Bukittinggi (ANTARA) - Era Pandemi COVID-19 menyebabkan turunnya jumlah film yang diproduksi sineas tanah air secara drastis, hal itu menjadi salah satu pemicu bagi penikmat film untuk kian beralih ke platform digital, Lembaga Sensor Film (LSF) bekerjasama dengan Universitas Muhamdiyah (UM) Sumbar budayakan sensor mandiri sejak dini.


Hal itu disampaikan Ketua Komisi III Lembaga Sensor Film (LSF), Dr Naswardi saat memberi sambutan dalam sosialisasi Budaya Sensor Mandiri di Kampus UM Sumatra Barat, Bukittinggi, Kamis.


“Selama pandemi banyak pembatasan sehingga pada 2021, hanya 114 film produksi nasional yang tayang di berbagai platform, di luar kondisi pandemi ini biasanya dua kali lipat,” kata Naswardi.

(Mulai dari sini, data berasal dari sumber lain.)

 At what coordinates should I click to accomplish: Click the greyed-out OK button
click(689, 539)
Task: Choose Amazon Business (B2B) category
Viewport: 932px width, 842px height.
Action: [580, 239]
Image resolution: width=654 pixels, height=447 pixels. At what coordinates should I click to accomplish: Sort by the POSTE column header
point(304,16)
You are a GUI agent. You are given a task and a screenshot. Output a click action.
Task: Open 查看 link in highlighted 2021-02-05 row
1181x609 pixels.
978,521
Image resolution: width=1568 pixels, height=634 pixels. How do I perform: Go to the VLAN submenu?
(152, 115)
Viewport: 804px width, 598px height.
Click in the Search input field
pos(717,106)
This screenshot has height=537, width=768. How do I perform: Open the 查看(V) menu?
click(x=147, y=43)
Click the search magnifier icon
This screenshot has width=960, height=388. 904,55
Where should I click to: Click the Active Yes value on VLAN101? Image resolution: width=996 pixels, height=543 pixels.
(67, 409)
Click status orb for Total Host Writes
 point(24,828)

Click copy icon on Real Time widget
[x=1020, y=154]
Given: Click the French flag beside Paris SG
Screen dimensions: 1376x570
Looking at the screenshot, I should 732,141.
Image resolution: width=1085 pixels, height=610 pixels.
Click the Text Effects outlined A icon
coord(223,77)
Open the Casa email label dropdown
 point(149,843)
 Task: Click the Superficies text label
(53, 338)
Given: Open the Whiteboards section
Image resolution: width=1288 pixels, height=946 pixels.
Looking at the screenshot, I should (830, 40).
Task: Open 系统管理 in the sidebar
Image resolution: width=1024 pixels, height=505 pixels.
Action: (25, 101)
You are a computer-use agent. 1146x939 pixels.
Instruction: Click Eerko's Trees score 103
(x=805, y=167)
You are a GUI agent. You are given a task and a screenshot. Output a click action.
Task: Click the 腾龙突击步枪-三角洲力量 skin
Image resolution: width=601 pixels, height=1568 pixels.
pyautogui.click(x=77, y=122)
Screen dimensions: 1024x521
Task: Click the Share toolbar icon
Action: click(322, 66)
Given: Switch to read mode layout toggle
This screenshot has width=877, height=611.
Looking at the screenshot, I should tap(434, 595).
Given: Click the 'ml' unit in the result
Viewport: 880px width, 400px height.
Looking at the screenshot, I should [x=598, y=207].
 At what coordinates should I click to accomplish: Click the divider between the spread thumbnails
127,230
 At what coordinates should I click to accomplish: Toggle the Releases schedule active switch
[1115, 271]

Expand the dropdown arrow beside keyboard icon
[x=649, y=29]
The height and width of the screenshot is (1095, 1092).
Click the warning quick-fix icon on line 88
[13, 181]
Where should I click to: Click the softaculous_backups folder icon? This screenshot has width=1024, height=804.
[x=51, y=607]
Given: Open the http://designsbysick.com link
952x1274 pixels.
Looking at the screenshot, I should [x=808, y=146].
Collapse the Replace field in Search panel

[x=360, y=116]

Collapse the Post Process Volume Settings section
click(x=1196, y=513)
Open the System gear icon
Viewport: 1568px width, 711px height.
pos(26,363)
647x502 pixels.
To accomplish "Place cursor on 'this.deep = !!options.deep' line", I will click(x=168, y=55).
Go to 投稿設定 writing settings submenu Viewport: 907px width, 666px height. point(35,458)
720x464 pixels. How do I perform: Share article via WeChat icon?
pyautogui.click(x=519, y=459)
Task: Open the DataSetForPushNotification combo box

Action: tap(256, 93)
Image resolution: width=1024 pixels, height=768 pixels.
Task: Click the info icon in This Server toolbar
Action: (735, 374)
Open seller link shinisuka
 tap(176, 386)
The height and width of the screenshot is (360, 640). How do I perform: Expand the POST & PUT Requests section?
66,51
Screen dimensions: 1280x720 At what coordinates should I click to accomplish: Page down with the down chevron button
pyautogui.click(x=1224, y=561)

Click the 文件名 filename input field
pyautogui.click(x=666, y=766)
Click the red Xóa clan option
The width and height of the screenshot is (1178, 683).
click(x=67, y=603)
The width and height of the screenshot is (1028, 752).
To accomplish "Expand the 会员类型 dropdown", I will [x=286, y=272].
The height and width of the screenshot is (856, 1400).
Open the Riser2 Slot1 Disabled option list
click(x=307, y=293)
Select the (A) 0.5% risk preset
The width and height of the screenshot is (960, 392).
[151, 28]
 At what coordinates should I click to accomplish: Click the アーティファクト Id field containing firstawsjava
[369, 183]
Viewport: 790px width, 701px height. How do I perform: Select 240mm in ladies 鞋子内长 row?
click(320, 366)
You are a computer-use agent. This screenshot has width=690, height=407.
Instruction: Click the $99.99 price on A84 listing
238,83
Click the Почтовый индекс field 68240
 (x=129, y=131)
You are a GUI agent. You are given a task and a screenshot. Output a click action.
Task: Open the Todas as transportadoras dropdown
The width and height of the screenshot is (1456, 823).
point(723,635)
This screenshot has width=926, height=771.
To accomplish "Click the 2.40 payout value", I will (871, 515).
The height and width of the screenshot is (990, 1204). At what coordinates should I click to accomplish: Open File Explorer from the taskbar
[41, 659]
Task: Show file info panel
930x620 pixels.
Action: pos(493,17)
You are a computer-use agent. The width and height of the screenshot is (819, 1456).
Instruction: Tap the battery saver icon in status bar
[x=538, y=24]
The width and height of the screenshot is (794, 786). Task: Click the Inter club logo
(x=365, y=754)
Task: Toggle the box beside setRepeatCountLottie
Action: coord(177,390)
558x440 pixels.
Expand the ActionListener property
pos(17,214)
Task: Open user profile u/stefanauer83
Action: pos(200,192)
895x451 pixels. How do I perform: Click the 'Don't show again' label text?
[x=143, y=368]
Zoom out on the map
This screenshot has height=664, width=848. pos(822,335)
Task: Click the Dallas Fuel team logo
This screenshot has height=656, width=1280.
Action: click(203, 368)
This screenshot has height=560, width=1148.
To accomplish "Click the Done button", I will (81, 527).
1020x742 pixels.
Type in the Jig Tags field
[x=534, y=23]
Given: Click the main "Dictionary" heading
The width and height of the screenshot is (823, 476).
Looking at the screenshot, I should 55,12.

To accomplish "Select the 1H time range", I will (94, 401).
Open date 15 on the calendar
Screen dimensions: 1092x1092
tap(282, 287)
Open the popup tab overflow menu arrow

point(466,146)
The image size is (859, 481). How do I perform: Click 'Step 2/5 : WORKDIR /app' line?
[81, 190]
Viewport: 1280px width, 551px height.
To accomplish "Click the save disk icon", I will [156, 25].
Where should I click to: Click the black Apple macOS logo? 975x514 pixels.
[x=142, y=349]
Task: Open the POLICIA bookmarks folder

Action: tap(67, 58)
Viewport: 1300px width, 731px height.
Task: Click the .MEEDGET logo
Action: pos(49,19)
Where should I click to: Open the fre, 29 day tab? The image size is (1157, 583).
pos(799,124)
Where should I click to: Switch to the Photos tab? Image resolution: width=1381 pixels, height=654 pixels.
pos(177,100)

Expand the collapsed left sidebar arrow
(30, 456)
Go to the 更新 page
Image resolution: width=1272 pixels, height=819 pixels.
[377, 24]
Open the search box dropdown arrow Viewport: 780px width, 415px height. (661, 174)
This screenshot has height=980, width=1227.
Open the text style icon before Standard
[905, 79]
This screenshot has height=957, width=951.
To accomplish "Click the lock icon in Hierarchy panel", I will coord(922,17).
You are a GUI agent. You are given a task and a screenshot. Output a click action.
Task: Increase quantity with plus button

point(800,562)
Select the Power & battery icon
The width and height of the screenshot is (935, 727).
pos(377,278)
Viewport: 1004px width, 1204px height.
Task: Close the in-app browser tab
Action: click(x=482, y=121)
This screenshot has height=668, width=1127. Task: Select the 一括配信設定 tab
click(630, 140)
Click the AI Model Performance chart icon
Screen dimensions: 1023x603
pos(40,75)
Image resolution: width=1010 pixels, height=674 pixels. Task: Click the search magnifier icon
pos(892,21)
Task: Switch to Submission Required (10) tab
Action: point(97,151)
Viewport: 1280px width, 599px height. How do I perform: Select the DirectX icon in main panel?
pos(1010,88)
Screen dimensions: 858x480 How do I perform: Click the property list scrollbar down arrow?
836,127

Ia mengatakan penyebab salah satunya karena biaya produksi film lebih besar saat COVID-19 dengan tambahan biaya karantina bagi pemeran dan kru, uji swab, kepatuhan protokol kesehatan, serta penyesuaian dengan kebijakan pemerintah.


“Karena itu juga, tren orang menonton konten digital menjdi sangat membludak, sementara regulasi penyensoran untuk konten-konten itu masih belum mengakomodir sepenuhnya,” kata dia.


LSF, sambung Naswardi memiliki tugas dan wewenang melakukan penyensoran terhadap film dan iklan sebelum diedarkan kepada masyarakat.


“Karena tidak semua produk film itu tidak dapat difiltrasi, terutama di media baru seperti netflix, youtube dan sejenisnya, maka diperlukan budaya sensor mandiri,” imbuhnya. 


Dijelaskan, lebih lanjut sekitar 83.963 judul film disensor oleh LSF setiap tahun. Sementara, konten berbasis internet ini belum diatur secara spesifik dalam undang-undang, berbeda dengan konten di bioskop maupun televisi.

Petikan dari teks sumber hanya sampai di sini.